— Given passage —
=== Begin Enclosure ===

The most recent data available showed that hundreds of Gates Foundation investments — totaling at least $8.7 billion, or 41 percent of its assets, not including U.S. and foreign government securities — have been in companies that countered the foundation's charitable goals or socially concerned philosophy.
This is "the dirty secret" of many large philanthropies, said Paul Hawken, an expert on socially beneficial investing who directs the Natural Capital Institute, an investment-research group. "Foundations donate to groups trying to heal the future," Hawken said in an interview, "but with their investments, they steal from the future."
Investing in destructive or unethical companies is not what is most harmful, said Hawken and other experts, including Douglas Bauer, senior vice president of Rockefeller Philanthropy Advisors, a nonprofit group that assists foundations on policy and ethical issues. Worse, they said, is investing purely for profit, without attempting to improve a company's way of operating.
Such blind-eye investing, they noted, rewards bad behavior.
At the Gates Foundation, blind-eye investing has been enforced by a firewall it has erected between its grant-making side and its investing side. The goals of the former are not allowed to interfere with the investments of the latter. With the exception of tobacco companies, asset managers do not avoid investments in enterprises whose activities conflict with the foundation's mission to do good.

=== End Enclosure ===

— Data section —

=== Begin Enclosure ===

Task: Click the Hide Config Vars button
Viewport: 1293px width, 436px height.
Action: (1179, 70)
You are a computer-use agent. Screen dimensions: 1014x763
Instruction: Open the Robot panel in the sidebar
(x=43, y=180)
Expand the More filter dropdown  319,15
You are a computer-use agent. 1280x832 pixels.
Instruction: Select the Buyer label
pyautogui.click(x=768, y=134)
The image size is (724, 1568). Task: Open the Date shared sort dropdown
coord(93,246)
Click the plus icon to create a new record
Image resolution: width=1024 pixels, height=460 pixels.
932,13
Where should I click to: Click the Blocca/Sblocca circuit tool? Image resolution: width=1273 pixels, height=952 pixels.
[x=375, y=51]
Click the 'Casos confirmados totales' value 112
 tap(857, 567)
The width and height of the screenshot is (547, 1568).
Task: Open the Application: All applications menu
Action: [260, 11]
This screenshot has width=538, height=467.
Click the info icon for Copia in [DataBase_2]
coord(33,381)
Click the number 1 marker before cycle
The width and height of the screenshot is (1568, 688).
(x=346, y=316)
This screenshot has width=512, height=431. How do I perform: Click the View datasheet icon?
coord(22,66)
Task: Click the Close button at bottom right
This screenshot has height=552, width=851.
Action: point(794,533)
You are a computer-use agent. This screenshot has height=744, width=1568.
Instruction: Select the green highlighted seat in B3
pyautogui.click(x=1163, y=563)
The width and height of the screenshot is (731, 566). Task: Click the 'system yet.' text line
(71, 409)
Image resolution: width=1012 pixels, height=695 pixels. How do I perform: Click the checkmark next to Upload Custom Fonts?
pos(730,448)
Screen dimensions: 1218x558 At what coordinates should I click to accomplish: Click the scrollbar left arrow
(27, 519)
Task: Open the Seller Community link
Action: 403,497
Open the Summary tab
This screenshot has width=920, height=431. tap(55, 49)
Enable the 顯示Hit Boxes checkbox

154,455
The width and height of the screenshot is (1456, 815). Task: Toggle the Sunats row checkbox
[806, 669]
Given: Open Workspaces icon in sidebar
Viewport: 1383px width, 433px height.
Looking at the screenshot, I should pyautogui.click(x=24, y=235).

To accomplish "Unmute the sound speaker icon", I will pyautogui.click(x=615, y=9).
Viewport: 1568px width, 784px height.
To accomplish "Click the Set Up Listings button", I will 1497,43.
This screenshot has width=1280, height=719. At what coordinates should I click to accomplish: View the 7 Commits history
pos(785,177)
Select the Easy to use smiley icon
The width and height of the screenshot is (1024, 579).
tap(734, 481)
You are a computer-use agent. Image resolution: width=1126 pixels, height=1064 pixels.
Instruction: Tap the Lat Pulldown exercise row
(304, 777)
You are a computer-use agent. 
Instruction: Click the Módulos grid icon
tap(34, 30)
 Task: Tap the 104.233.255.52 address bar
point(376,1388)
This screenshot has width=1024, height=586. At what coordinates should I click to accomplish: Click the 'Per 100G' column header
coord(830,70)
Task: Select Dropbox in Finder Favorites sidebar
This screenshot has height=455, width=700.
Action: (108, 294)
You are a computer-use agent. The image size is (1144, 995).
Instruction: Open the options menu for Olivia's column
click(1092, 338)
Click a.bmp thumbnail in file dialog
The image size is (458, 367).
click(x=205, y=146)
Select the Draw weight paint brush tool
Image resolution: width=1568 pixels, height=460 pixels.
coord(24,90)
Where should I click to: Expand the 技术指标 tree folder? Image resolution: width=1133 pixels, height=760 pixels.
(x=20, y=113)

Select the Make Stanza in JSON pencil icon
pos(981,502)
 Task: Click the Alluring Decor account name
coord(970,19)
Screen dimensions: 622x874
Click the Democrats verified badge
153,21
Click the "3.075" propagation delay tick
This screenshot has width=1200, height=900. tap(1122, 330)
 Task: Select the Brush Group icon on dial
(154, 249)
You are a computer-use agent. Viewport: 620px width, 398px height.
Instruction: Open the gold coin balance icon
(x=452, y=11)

=== End Enclosure ===

— What the task asks —
Could you write the next part of the passage about the Gates Foundation's investments, picking up right after its final sentence?

— Task result —
"Because we want to maintain a focus on the programmatic work," Harrington said in a written response to questions, "we have made it a policy to not comment on individual investment holdings."
Finally, the foundation does not invest any portion of its endowment in companies specifically because they advance its philanthropic mission.
Much of the rest of philanthropy, however, is beginning to address contradictions between making grants to improve the world and making investments that harm it. According to recent surveys, many foundations, including some of the nation's largest, have adopted at least basic policies to invest in ways that support their missions.
Major foundations that make social justice, corporate governance and environmental stewardship key considerations in their investment strategies include the Ford Foundation, worth $11.6 billion, the nation's second-largest private philanthropy; the John D. and Catherine T. MacArthur Foundation; the Rockefeller Foundation; and the Charles Stewart Mott Foundation.
Moreover, nearly one-third of foundations participate directly in shareholder initiatives, voting their proxies to influence corporate behavior. A few have become shareholder activists. In recent years, for instance, the Nathan Cummings Foundation, with an endowment of $481 million, has sponsored proxies to force corporations to address environmental sustainability and political transparency.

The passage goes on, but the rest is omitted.